FX Weekly Recap: March 2 – 6, 2026

Bearish (-0.7)Impact: High

Published on March 6, 2026 (5 hours ago) · By Vibe Trader

During the week of March 2–6, 2026, U.S.-Israeli military strikes on Iran significantly disrupted global financial markets, particularly impacting energy prices and currency movements [1]. The strikes triggered a surge in oil prices, pushing them toward levels not seen in nearly two years, as traders responded to heightened geopolitical risk and supply concerns [1]. The disruption was compounded by the effective halt of tanker movement through the Strait of Hormuz, a critical chokepoint for global oil shipments [1].

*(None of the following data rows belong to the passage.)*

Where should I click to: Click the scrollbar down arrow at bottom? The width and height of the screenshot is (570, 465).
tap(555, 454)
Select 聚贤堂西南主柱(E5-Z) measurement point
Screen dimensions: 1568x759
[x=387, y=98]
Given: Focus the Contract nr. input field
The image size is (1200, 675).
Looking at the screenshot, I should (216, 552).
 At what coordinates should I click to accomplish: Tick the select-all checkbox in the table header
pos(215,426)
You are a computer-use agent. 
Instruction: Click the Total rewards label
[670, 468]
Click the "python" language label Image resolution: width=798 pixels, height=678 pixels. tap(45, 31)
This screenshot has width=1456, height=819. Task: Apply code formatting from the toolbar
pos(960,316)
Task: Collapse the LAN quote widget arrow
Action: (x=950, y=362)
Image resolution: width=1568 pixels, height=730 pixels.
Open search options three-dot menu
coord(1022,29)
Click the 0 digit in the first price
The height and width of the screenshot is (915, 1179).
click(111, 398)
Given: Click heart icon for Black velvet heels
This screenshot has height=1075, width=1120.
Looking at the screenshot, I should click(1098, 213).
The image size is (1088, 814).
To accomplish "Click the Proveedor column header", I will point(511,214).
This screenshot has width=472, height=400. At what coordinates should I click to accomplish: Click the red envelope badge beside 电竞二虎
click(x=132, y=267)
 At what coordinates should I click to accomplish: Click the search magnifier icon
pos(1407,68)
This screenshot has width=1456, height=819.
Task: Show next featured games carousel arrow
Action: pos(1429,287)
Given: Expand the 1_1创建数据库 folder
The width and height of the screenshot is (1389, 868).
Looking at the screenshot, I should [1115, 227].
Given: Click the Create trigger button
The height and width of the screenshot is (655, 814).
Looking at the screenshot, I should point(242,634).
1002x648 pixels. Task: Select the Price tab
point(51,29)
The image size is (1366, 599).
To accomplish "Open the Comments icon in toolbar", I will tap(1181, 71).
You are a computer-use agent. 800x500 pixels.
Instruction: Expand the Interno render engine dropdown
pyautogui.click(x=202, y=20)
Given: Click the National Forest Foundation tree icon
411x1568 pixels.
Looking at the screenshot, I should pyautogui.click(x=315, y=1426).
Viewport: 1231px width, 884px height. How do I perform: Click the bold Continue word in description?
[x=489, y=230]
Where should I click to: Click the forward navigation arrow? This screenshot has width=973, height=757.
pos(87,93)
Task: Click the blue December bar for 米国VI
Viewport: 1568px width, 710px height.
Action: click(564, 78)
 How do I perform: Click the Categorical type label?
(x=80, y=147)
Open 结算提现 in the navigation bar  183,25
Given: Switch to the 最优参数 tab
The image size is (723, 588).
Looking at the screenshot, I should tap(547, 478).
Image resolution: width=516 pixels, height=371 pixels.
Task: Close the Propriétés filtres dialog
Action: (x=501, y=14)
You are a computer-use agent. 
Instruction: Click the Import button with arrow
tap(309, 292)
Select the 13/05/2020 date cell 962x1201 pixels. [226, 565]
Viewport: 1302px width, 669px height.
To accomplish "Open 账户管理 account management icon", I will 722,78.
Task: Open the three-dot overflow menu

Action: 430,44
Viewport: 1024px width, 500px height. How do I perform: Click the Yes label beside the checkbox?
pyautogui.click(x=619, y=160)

The Canadian dollar emerged as a notable performer amid the turmoil, while the euro absorbed much of the negative impact among major currencies [1]. Early in the week, hawkish economic data influenced market sentiment, but a historic jobs miss later in the week added further volatility [1]. These developments forced traders to rapidly adjust their expectations regarding inflation and central bank policy paths, as the macroeconomic backdrop dominated market dynamics [1].

Overall, the event led to significant repricing across asset classes, with currencies reacting strongly to the shifts in energy markets and broader economic uncertainty [1].

CONCLUSION

U.S.-Israeli strikes on Iran caused a sharp rise in oil prices and widespread volatility in currency markets, with the Canadian dollar outperforming and the euro under pressure. The disruption of tanker movement through the Strait of Hormuz and shifting economic data forced traders to reassess inflation and central bank outlooks. The market impact was substantial, driven by geopolitical risk and macroeconomic uncertainty.